4 weeks before surgery
-for major surgery and all surgery to the legs or that result in prolonged immobilisation of the lower limb
what are the options for people having surgery on the oestrogen pill?
-progestogen-only pill contraceptive is an alternative
-restart usal contraception on the first menses at least 2 weeks after full mobilisation
-thromboprophylaxis in emergency surgery or if combined contraceptive was not stopped
what should you do if you are travelling taking the oestrogen pill?
-for journeys over 3 hours. reduce the risk by wearing compression stocking and leg exercises
when should you stop the combined or oestrogen containing HRT?
-Venous thromboembolism: severe chest pain, sudden breathlessness or cough with blood-stained sputum (pulmonary embolism), unexplained swelling or severe pain in calf of one leg (DVT)

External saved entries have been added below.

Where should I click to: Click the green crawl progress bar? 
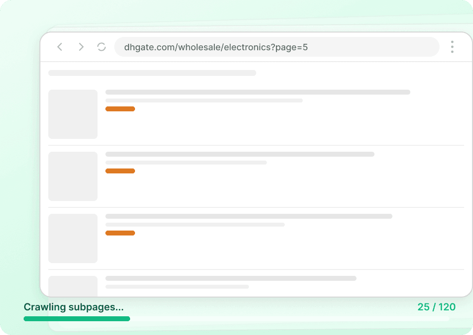pyautogui.click(x=76, y=319)
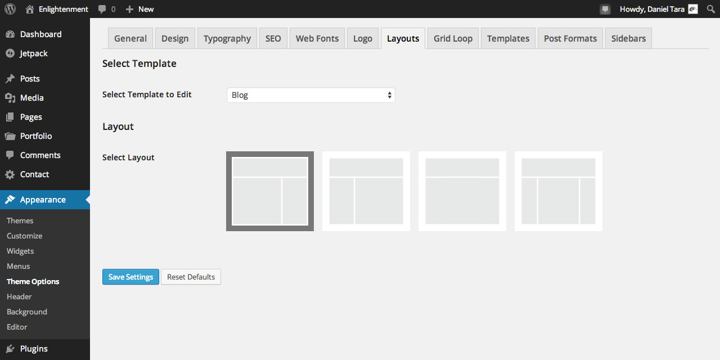Open Media library via its icon
This screenshot has width=720, height=360.
(12, 97)
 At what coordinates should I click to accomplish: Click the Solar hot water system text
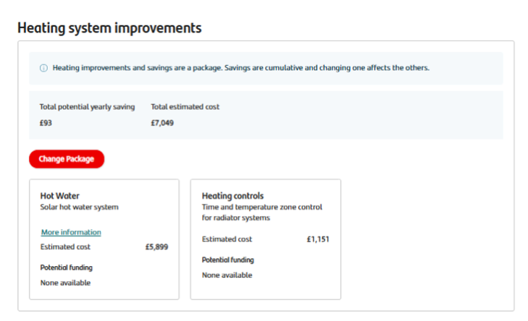(x=79, y=207)
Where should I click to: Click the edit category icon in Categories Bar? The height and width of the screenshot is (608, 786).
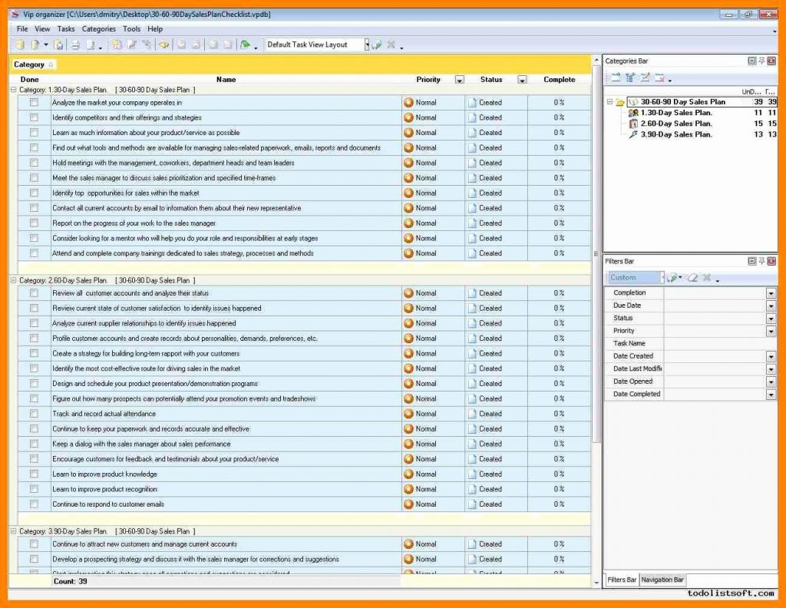pos(646,78)
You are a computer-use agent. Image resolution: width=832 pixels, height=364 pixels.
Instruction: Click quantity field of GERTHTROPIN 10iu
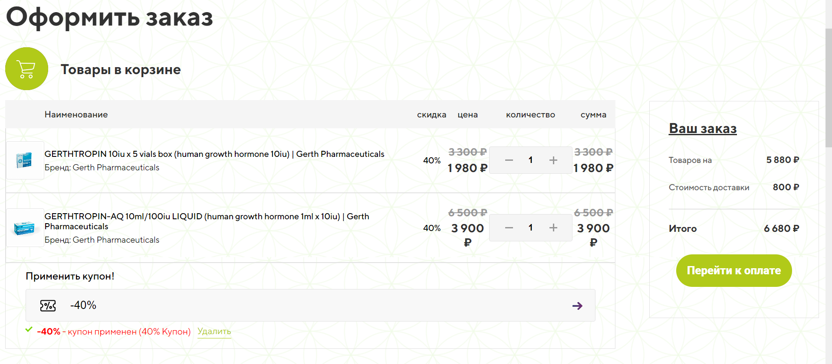click(x=530, y=160)
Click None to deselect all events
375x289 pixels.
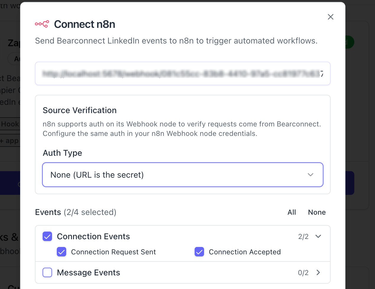click(317, 212)
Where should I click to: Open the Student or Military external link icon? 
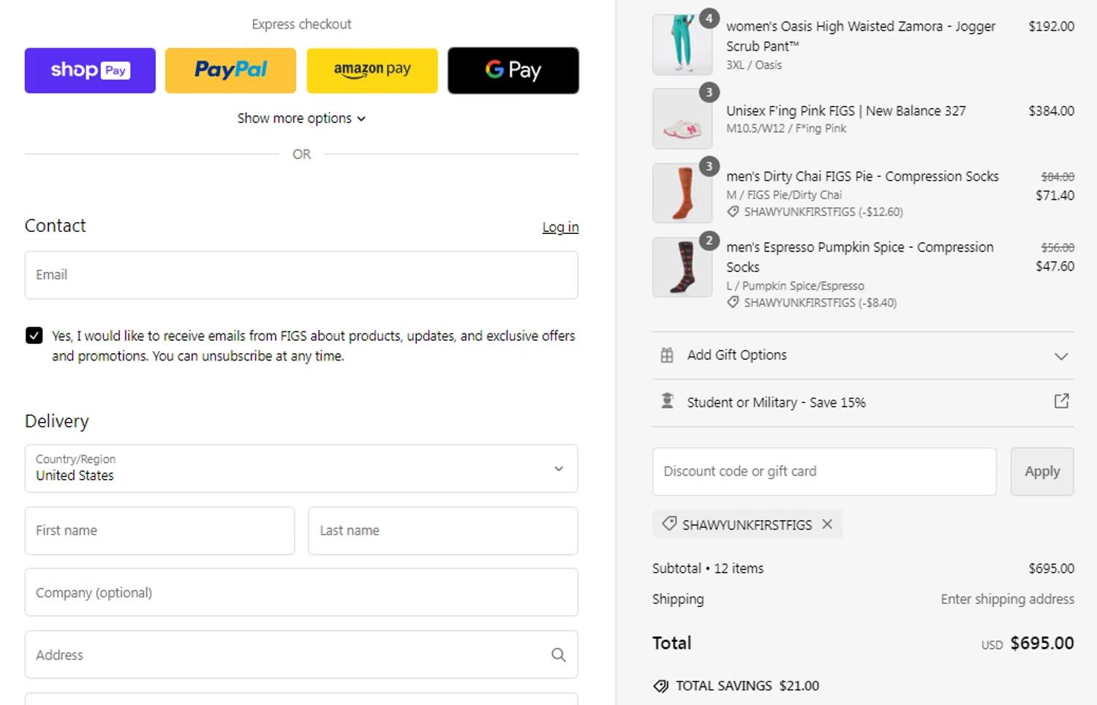(1061, 401)
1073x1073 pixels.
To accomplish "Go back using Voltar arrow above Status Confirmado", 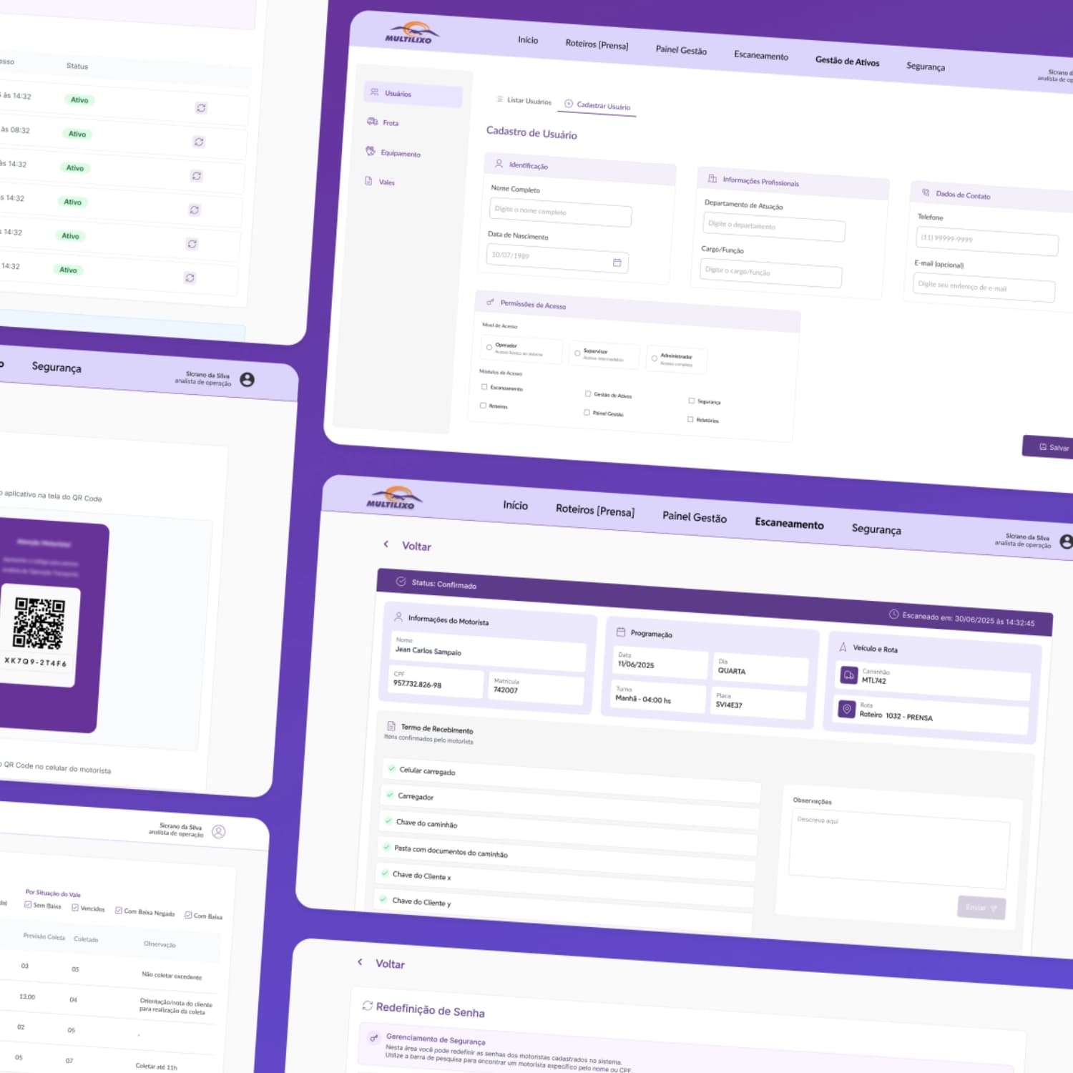I will (x=386, y=544).
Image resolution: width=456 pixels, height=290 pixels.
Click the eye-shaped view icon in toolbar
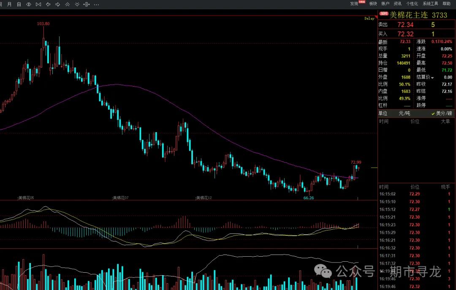(29, 4)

-Stroke: serious neurological effects: prolonged severe headaches, sudden partial or complete loss of vision, disturbance in hearing, dysphasia- slurred speech, bad fainting attacks, collapse, sudden numbness of one side or part of the body
-liver dysfunction: jaundice, hepatitis, liver enlargement, severe stomach pain
-blood pressure: above systolic 160mmHg or diastolic 95mmHg
-prolonged immobility after surgery or leg surgery
-detection of a risk factor which contraindicates treatment
how does the progestogen only pill work?
prevents pregnancy by thickening the mucus of the cervix to stop sperm reaching an egg
how is the progestogen only pill taken?
take one daily on a continuous basis starting day one of cycle and taken same time each day.
If started after 5 days of menstrual cycle, additional precautions is required for 2 days
what are some side effects of hormonal contraceptives?
-increased risk of cervical cancer (combined) and breast cancer (progestogen only and combined)
what is the benefits of combined oral contraceptives?
-reduces the risk of ovarian and endometrial cancer
-reduces dysmenorrhea and menorrhagia, premenstrual tension, reduced risk of PID, less benign breast cancer, less symptomatic fibroids or functional ovarian cysts.